En outre, les perceptions sur les prix des produits alimentaires restent marquées par la hausse : 91,7% des ménages déclarent que ces prix ont augmenté au cours des 12 derniers mois.
Le solde d’opinion s’établit à moins 90,9 points, contre moins 95,5 points au trimestre précédent et moins 97,2 points un an plus tôt.
Pour les 12 prochains mois, 75,0% des ménages s’attendent à une poursuite de la hausse des prix alimentaires contre seulement 2,0% qui anticipent une baisse. Le solde d’opinion ressort à moins 73,0 points contre moins 81,4 points au trimestre précédent et moins 81,8 points un an auparavant. La pression inflationniste perçue demeure donc élevée, même si l’intensité du pessimisme recule légèrement.
L’enquête annuelle du HCP apporte également un éclairage sur la perception de certains aspects structurels entre 2024 et 2025.

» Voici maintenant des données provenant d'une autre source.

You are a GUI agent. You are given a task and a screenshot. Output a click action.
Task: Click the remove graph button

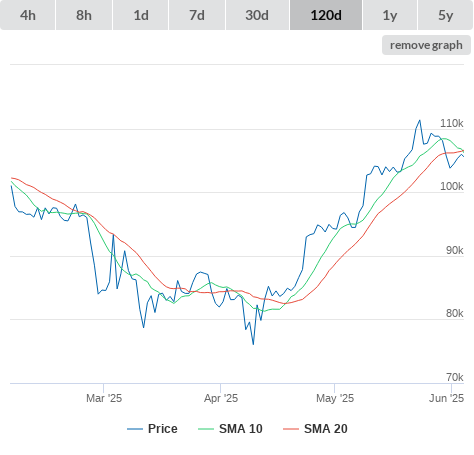point(426,45)
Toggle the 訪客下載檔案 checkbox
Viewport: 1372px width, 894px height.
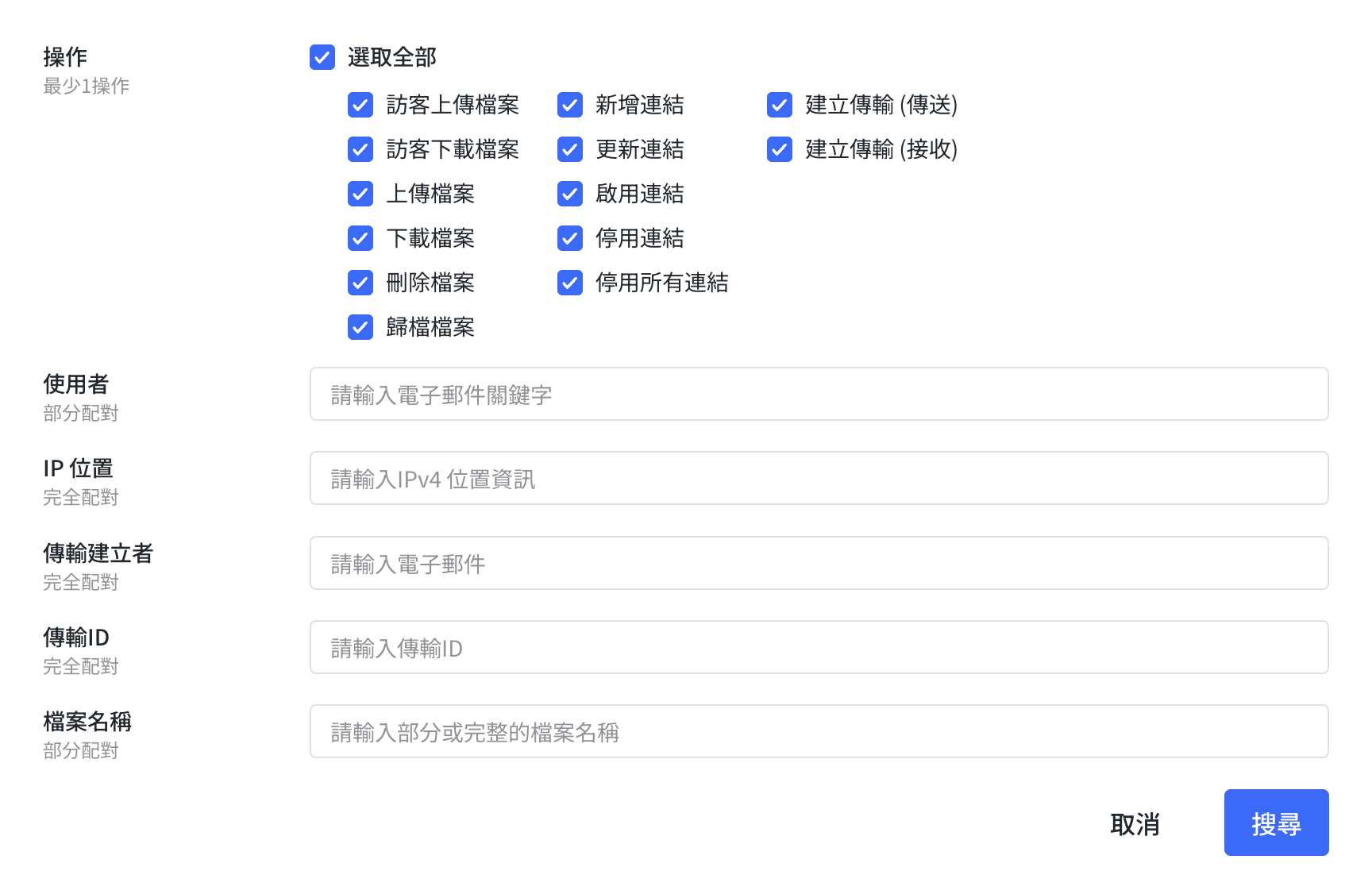[x=360, y=149]
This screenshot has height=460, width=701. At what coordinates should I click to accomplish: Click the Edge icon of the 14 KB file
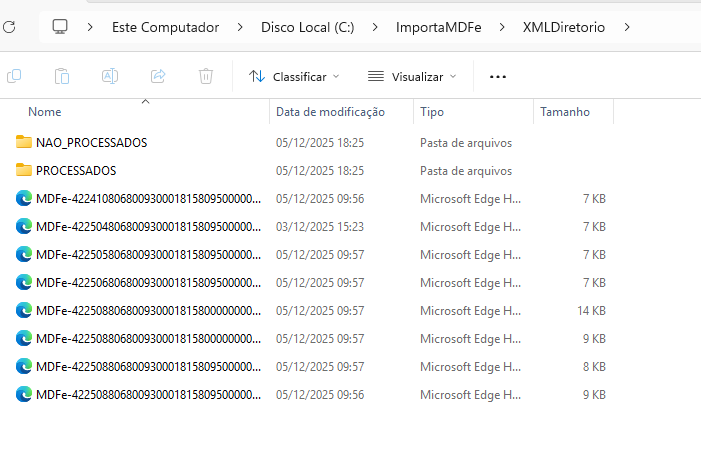(24, 311)
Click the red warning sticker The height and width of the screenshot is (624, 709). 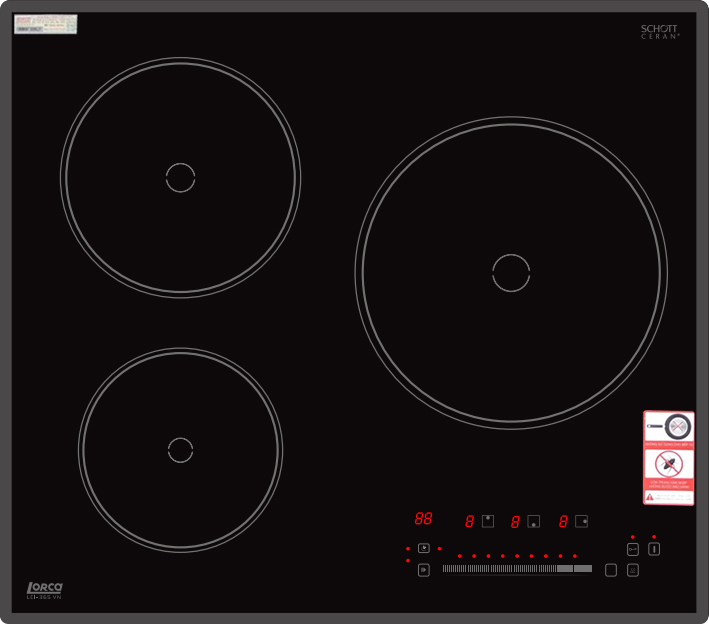tap(668, 457)
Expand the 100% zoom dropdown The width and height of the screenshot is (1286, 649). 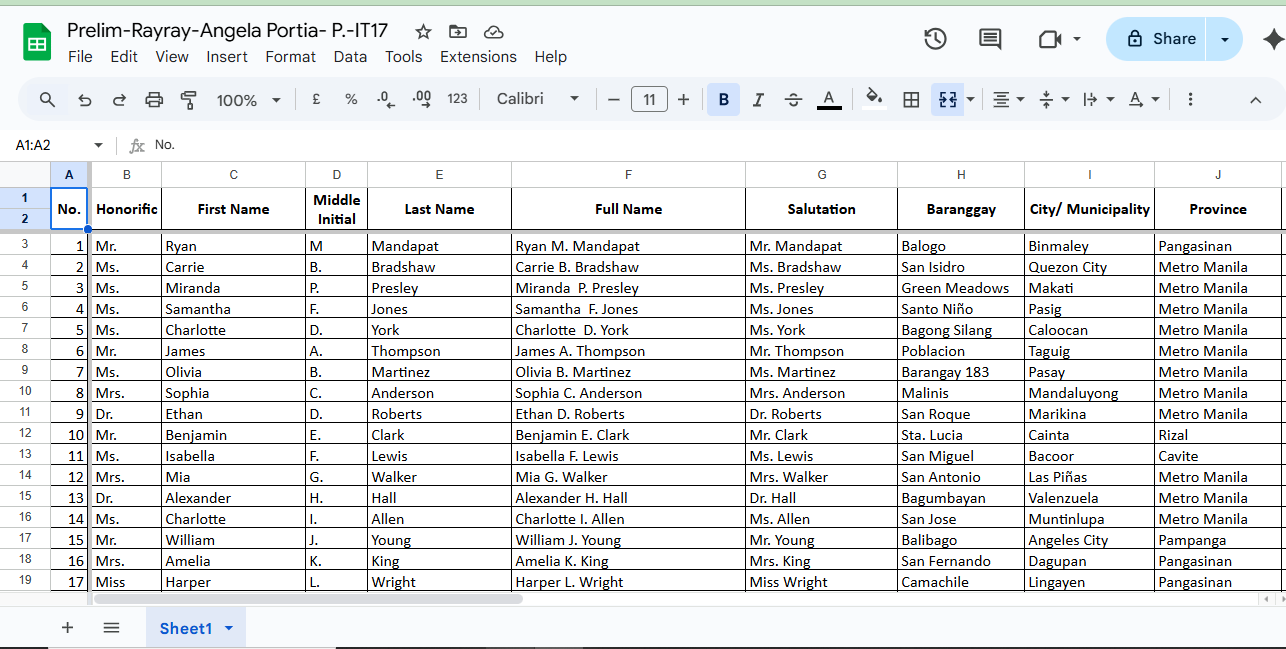[x=248, y=100]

En matière de qualité des prestations administratives, 50,1% des ménages perçoivent une amélioration contre 19,5% une dégradation. Le solde d’opinion passe de 38,4 points en 2024 à 30,6 points en 2025, signalant un repli des perceptions positives.
Concernant la protection de l’environnement, 40,6% des ménages jugent que la situation s’est améliorée contre 22,1% qui estiment qu’elle s’est dégradée. Le solde ressort à 18,5 points en 2025, contre 28,8 points en 2024.
Pour la situation des droits de l’Homme, 30,1% des ménages perçoivent une amélioration contre 18,6% une dégradation. Le solde atteint 11,5 points en 2025 contre 16,2 points en 2024.
S’agissant des services de l’enseignement, 25,6% des ménages constatent une amélioration, tandis que 44,8% perçoivent une dégradation. En 2024, ces proportions étaient respectivement de 18,1% et 57,9%. Le solde d’opinion s’améliore ainsi, passant de moins 39,8 points en 2024 à moins 19,2 points en 2025.
En revanche, la qualité des services de santé continue de susciter des jugements négatifs : 62,3% des ménages perçoivent une dégradation contre 11,5% une amélioration. Le solde d’opinion atteint moins 50,8 points en 2025 contre moins 48,8 points en 2024.
La confiance se redresse, mais un quotidien encore sous tension
Au total, l’enquête du HCP montre une amélioration progressive du moral des ménages en fin d’année 2025. L’ICM gagne plus de 11 points en un an, les anticipations sur le chômage et le niveau de vie s’allègent et les perspectives financières sont moins sombres.
Cependant, les soldes d’opinion restent largement négatifs sur le niveau de vie, la capacité d’épargne, l’évolution des prix alimentaires et la situation financière. Les perceptions sur les services publics, notamment la santé, demeurent également défavorables.
L’image qui se dégage est celle d’un redressement graduel de la confiance, porté par des anticipations moins pessimistes, mais encore freiné par un ressenti quotidien marqué par la cherté de la vie et la fragilité des équilibres budgétaires des ménages.